PASSAGE TO READ »
○ ○ ○ ○ ○ ○ ○
Repository files navigation

Pure Synthetic Data Generation with a PostgreSQL and Python-based Tool

Description

A lightweight tool written in Python that teams up with PostgreSQL and it's pg_stats view in order to generate fully synthetic data that seem as realistic as possible.

It generates the synthetic data by reading the pg_stats view of PostgreSQL (pg_statistic catalog), more explicitly by reading the most common values, their frequencies in the dataset, the average width of the column values, the number of distinct values etc. The algorithm combines all these values and properties in order to generate fully synthetic data that contain no actual values or fragments of the "real" data at all, but are very similar in the context of the "shape" and the properties of them.

Test dataset for the tool:

The "Tennis_ATP" test dataset can be found inside resources/ and can be set-up very easily using the import.bat file (if on Windows) or by importing the .csv files directly into Postgres (which should be pretty straight-forward).
○ ○ ○ ○ ○ ○ ○
DATASET CONTENT »
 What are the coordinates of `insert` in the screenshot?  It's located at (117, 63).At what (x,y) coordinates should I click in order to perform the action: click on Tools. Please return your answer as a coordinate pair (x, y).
○ ○ ○ ○ ○ ○ ○
SET EXERCISE 1 »
Answer these questions from the description of the synthetic data tool, one answer per line.
(a) Which PostgreSQL view does the tool read to generate its data?
(b) What is the name of the test dataset provided for the tool?
(c) Which file sets up the test dataset on Windows?
SET EXERCISE 2 »
Write the next part of the description of the synthetic data tool, starting after its last sentence.

TASK RESULT 1 »
(a) The pg_stats view (pg_statistic catalog).
(b) "Tennis_ATP".
(c) The import.bat file.

TASK RESULT 2 »
Installation

  • Clone the repository into your desired directory.
  • Run pip install -r requirements.txt to install all the required libraries/dependencies
  • Run the tool using the terminal shell while having the PostgreSQL server up and running

Usage

Tool arguments:

  • DBNAMEGEN - Name of the database to be created
  • -show/--show - Shows database stats (default)
  • -generate/--generate - Generates new synthesized data to database DBNAMEGEN
  • -mf/--mf - Multiplication factor for the generated synthetic data (default: 1.0)
  • -tables/--tables - Name(s) of table(s) to be filled, separated with ',', ignoring other tables (default: fill all tables)
  • -r/--recreate - (Re-)create new DBNAMEGEN and schema (default: don't recreate database/schema, just truncate the tables)
  • -O/--owner - Owner of new database (default: same as user)
  • -v/--version - Show version information, then quit
  • -h/--help - Show tool help, then quit

Connection options:

  • DBNAMEIN - Name of the existing database to connect to
  • -H/--hostname - Name of the PostgreSQL server (default: localhost)
  • -P/--port - Port of the PostgreSQL server (default: 5432)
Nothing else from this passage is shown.